Good afternoon. As a wise man once said, we’re not superstitious, but we’re a little stitious.

Throughout most of the market’s history, Friday the 13th hasn’t been a problem. All three major indexes have ended the day in positive territory more often than in negative since 1980.

Of course, there was that one Friday the 13th back in 1989 when the entire market flash crashed after a leveraged buyout of United Airlines fell through and the junk bond market collapsed.
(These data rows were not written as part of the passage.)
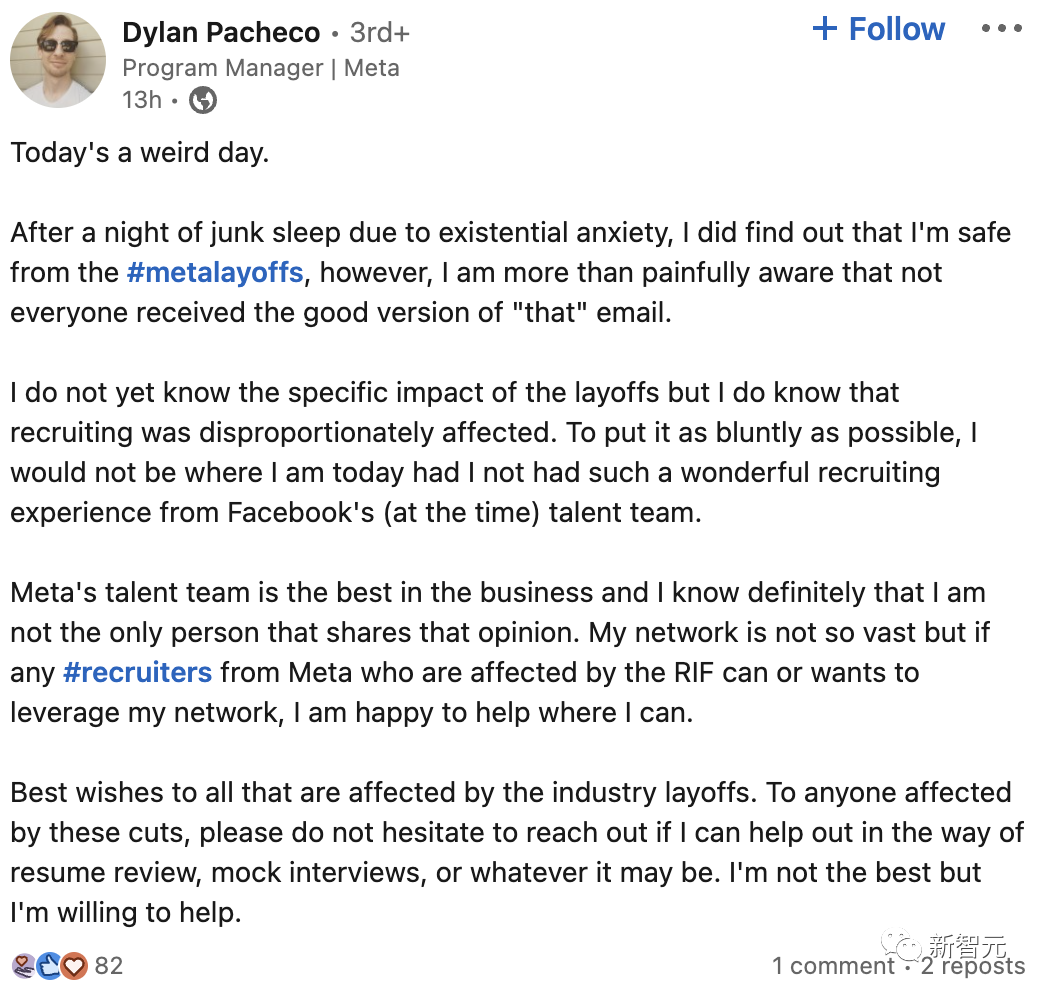Screen dimensions: 1040x992
Task: Open the three-dot post options menu
Action: click(1001, 29)
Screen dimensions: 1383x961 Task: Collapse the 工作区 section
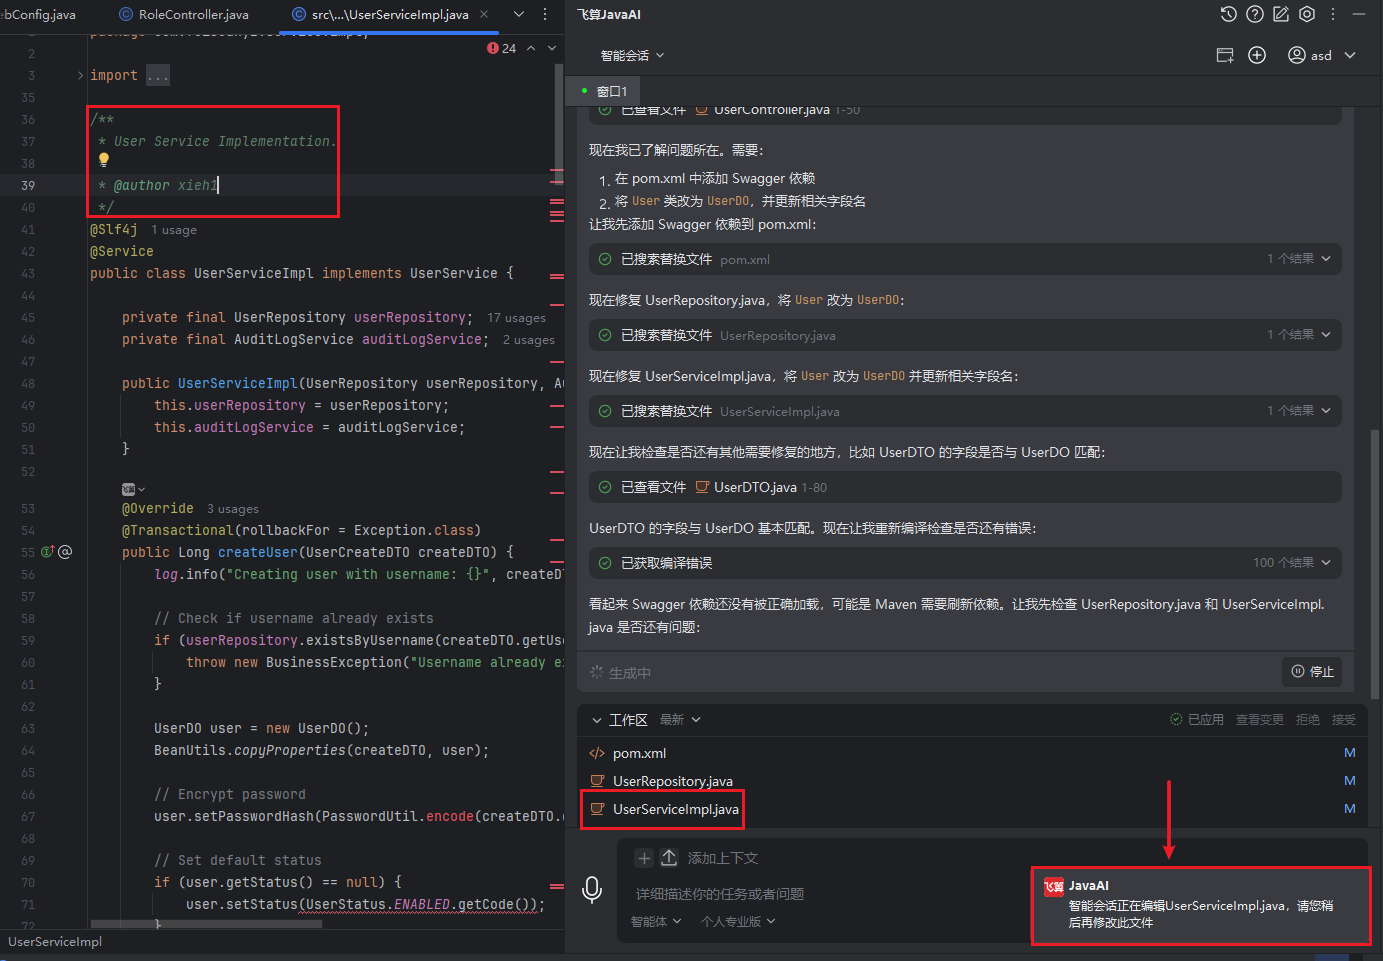597,720
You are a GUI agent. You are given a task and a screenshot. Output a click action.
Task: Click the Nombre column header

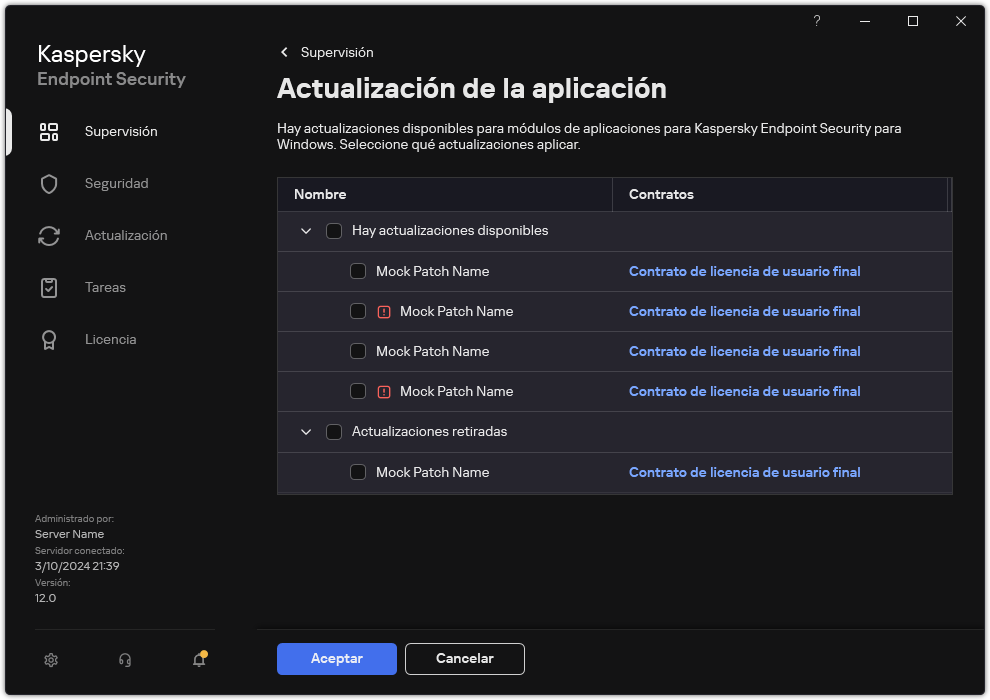[320, 194]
But hey, what are the chances of something like that happening again? (Knock on wood.)

—Mark Reeth & Lucy Brewster

MARKETS

Nasdaq

17,683.98

S&P

5,626.02

Dow

41,393.78

Gold

$2,610.60

Oil

$69.20

Bitcoin

$59,700.96

Data is provided by

*Stock data as of market close, cryptocurrency data as of 4:00pm ET. Here's what these numbers mean.

  • Stocks wrapped up one heck of a comeback this week, with all three major indexes ending the trading session on a high note. Both the S&P 500 and the Nasdaq five straight winning days, and both indexes had their best week of the year.
  • Gold continued to break records today, as the double whammy of forthcoming rate cuts and a declining dollar sent the precious metal soaring.
  • Oil rose a bit today after Hurricane Francine passed over the Gulf of Mexico and output began to normalize.
  • Bitcoin staged a late afternoon rally to end the week over 9% higher than where it started, as investors embraced risk and optimism swept through markets.
 

POLITICS

The Harris Trade is moving markets

Kamala Harris Andrew Harnik/Getty Images

Despite the fact that pretty much every expert warns against trading based on election predictions—people obviously do it anyway.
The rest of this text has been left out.